Elizabeth Grant (Clavering) 

On 17 December 1745 the Jacobite Army under Charles Edward Stuart (the Young Pretender) was on its retreat back to Scotland. The Jacobite rear guard engaged Government troops under the Duke of Cumberland in a skirmish at Clifton Moor in Cumberland.

Following the skirmish, the Duke’s army captured 69 Jacobite prisoners, including eight women. The Duke of Cumberland gave orders that the prisoners be held at Albany gaol in Westmorland.

The eight women included two ladies and six regimental women. One of the ladies was Elizabeth Grant, a seamstress from Banff.Elizabeth had followed her husband to war. Unfortunately he was killed in the skirmish at Clifton Moor.

It was decided that the prisoners should be sent to York Castle. The prisoners were marched from Albany to York through the winter snows, via, Bowes, Richmond and Bedale, arriving in York on 31 December 1745. According to the Archbishop of York, Thomas Herring, the prisoners were in a very poor condition on arrival in York, many being bare footed and raggedly clothed.

The eight women, including Elizabeth Grant, were held in a separate cell in the relatively newly built York County Prison (Debtors’ Prison), there being no provision for female prisoners at York.

Following her arrival at York, Elizabeth made the acquaintance of another Jacobite prisoner at the Castle, Edmund Clavering, taken in a skirmish at Lowther Hall, the seat of Lord Lonsdale. Romance followed and the couple were married against prison regulations by a Catholic Priest, Father Rivat, also a prisoner in the Castle.

The marriage, however, was a short one. On 8 November 1746, Edmund Clavering was one of eleven prisoners from York Castle, hung at the Tyburn on York’s Knavesmire.
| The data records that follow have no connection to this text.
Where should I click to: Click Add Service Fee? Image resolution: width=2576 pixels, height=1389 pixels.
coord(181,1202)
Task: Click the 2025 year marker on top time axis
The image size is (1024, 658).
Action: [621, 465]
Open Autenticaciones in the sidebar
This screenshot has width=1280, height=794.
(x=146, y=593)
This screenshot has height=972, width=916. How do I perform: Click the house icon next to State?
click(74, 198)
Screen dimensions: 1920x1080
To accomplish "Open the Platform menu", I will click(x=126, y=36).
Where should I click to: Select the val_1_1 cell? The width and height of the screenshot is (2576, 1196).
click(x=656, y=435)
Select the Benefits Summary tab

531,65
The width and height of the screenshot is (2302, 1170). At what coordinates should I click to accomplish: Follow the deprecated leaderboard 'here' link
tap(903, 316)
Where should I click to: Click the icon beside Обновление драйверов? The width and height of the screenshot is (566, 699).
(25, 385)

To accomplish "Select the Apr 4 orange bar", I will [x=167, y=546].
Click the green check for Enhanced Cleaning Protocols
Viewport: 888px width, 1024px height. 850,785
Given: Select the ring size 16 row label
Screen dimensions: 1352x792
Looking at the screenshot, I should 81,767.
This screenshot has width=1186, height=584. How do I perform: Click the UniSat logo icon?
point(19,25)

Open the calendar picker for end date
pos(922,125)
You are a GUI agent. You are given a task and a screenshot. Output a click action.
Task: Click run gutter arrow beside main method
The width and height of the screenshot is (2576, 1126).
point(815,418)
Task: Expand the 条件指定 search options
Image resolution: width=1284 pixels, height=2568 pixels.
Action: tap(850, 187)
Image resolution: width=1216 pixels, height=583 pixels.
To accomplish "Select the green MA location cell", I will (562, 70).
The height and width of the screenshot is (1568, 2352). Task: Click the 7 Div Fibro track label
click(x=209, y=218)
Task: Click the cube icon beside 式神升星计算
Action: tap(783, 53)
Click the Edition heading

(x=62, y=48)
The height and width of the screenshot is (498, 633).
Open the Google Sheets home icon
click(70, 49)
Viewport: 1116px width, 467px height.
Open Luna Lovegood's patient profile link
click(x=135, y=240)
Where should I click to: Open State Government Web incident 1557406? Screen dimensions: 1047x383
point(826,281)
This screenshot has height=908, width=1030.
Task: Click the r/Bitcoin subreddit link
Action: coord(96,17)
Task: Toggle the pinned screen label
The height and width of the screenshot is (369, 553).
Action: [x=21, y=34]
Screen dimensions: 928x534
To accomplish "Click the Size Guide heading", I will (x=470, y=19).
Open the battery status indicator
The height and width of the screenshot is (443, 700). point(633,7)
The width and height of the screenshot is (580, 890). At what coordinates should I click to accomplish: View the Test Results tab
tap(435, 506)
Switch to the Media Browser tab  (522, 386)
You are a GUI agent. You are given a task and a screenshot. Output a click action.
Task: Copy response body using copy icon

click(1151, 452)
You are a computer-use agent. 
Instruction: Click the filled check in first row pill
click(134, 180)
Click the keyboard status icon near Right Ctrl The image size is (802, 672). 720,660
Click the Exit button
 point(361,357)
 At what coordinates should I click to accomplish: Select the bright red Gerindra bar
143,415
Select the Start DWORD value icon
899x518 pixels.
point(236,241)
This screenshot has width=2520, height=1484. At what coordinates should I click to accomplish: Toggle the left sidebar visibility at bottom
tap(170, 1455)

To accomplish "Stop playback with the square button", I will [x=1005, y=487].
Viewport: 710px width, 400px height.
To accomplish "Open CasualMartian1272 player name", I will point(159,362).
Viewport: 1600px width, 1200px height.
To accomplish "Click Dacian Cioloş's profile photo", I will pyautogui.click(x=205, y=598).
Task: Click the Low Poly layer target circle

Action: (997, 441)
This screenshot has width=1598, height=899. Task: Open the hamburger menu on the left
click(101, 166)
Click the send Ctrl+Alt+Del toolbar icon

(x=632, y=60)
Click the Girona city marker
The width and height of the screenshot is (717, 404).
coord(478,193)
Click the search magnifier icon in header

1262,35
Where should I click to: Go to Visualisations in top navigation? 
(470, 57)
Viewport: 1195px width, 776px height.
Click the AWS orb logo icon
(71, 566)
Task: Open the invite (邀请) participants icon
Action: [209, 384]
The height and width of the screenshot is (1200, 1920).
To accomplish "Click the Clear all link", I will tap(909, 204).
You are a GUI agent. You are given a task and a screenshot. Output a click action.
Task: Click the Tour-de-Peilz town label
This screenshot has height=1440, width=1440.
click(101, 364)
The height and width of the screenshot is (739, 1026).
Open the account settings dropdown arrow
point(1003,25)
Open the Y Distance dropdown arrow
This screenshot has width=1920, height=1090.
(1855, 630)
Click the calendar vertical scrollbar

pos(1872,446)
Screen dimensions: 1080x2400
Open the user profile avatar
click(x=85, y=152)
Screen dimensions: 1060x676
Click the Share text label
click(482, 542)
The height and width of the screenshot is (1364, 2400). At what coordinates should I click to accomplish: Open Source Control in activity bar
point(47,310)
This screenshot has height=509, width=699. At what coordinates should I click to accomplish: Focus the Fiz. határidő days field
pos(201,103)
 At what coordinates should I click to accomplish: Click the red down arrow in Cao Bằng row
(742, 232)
In March 1747 the newly widowed Elizabeth, together with the six regimental women captured with her, were among 49 prisoners from York Castle, sent to Liverpool for transportation to Antigua as indentured servants.

The prisoners boarded the transport ship The Veteran, and on 8 May 1747 they set sail for Antigua. The voyage was uneventful until a day’s sail from Antigua when The Veteran was attacked by a French privateer, The Diamant, and after a short struggle The Veteran was captured.

The Veteran and its cargo of Jacobite prisoners, was taken to Martinique, where the French authorities released all the prisoners. The British Government demanded their return, but the French refused. The French gave the released prisoners the choice of remaining in Martinique, where they would be set up in business, or of travelling in French ships to France where they would be free to live and take up businesses.

Unfortunately, there are no records as to what choice Elizabeth made, or as to her subsequent fate.

Ref:-  “Damn Rebel Bitches: Women of the ‘45” by Maggie Craig.